Eu não estava muito bem. Cabisbaixa, pensativa, ensimesmada, reflexiva. Quase desejando abdução.
Como de costume nessas situações, recolhi-me. Calei-me. Pensei-me. Li-me. Infeliz com a leitura que fiz de mim mesma, recorri à leitura de um livro. Olho na prateleira, pra escolher um título que me possa amparar nesse momento: O Profeta, Khalil Gibran. Não poderia ter feito escolha mais apropriada. Acredito até que intui essa escolha.

Minha mente tentou persuadir-me: certeza que vai ler este título neste momento? Sua insatisfação consigo mesma pode agravar-se diante das palavras de Gibran. Segurei o pequeno livro por alguns instantes, olhando para a gravura da capa, desta edição de 40 anos. A figura do homem me olhou e disse: escrevi este livro para este momento! Leia!
Minha consciência sabia que ele, o homem desenhado na capa do livro, estava certo.

Quem já leu sabe à que refiro-me. Então comecei.
As palavras de Gibran sobre o AMOR, nos fazem entender que sabemos amar, sabemos que somos amor, sabemos o que vem com o amor, mas, não sabemos fazer esta escolha.
As palavras de Gibran são como o fogo, não tem como não sentir sua presença, a não ser que você não leia o livro, ou não se aproxime do fogo.

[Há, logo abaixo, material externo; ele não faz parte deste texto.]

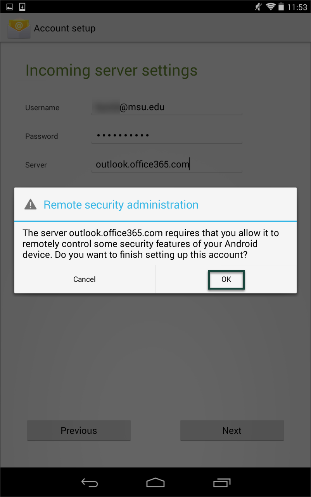The height and width of the screenshot is (497, 311).
Task: Tap the Wi-Fi signal icon
Action: click(x=270, y=7)
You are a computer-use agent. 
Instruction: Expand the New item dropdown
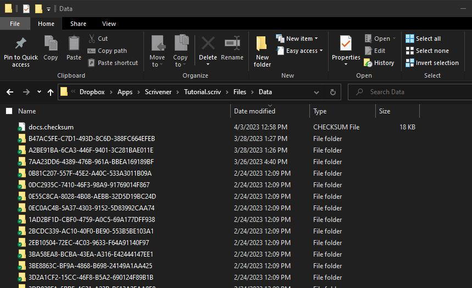[x=299, y=39]
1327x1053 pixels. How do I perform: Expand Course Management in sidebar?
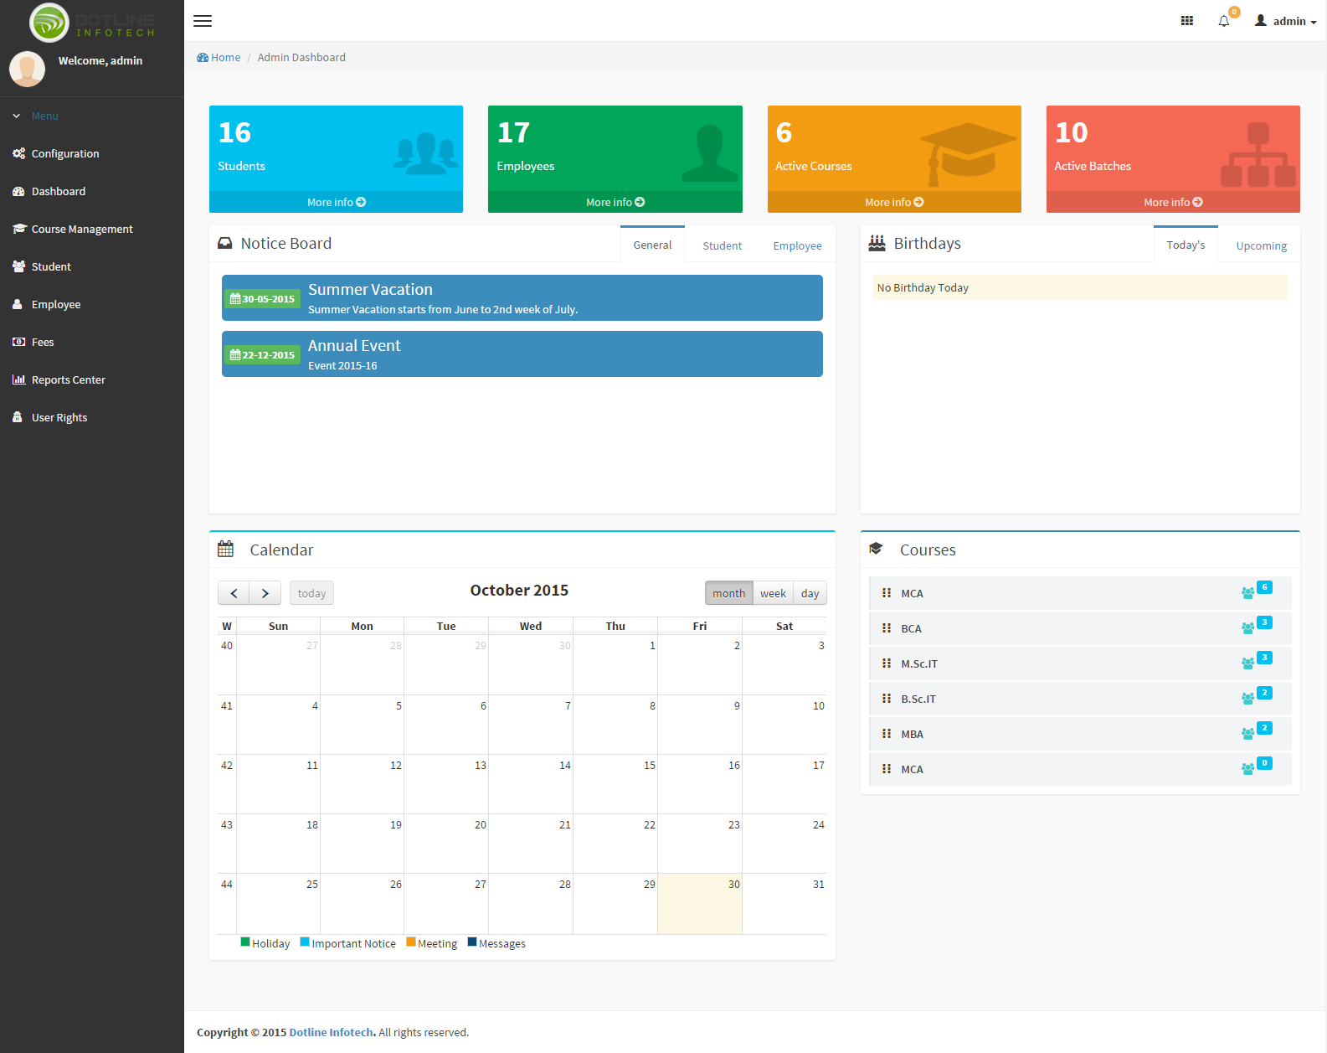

Fui me deleitando no mar de que ele tanto fala, e parecia ter esquecido minha insatisfação comigo mesma, até entregar-me de todo e ser tocada pelas palavras certas: “Na verdade, todas as coisas movem-se dentro de vós em constante meio aperto, as desejadas e as receadas, aquelas que vos repugnam e aquelas que vos atraem, aquelas de que fugis e aquelas que procurais”. Nesta frase, ele refere-se à liberdade, mas seu entendimento aplica-se à qualquer outro aspecto da vida. Nunca estamos livres por completo, enquanto buscamos a liberdade, por que todas as coisas movem-se dentro de nós em meio aperto.

A tristeza e a felicidade, a leveza e o peso, a dor e o júbilo, a ação e a indolência, a dúvida e a certeza, tudo isso movimenta-se dentro de mim, em constante meio aperto.

Por que estas palavras me trouxeram a paz que eu buscava? Por que eu entendi minha aflição interna, e entendi que apenas não soube fazer a escolha certa em uma determinada situação. Tenho dentro de mim, em constante movimento, todas as capacidade e todas as incapacidades. Só preciso escolher qual destas forças quero lapidar em mim. Qual destas forças preciso domar. Qual dessas forças desejo externar.

Sei amar, sei que sou amor, sei o que vem com o amor, mas não sei escolher amar em todas as situações.
Sei que não é fácil ser quem eu sou, e menos ainda quem desejo ser.
Mas serei! Desistir é uma força que já domei!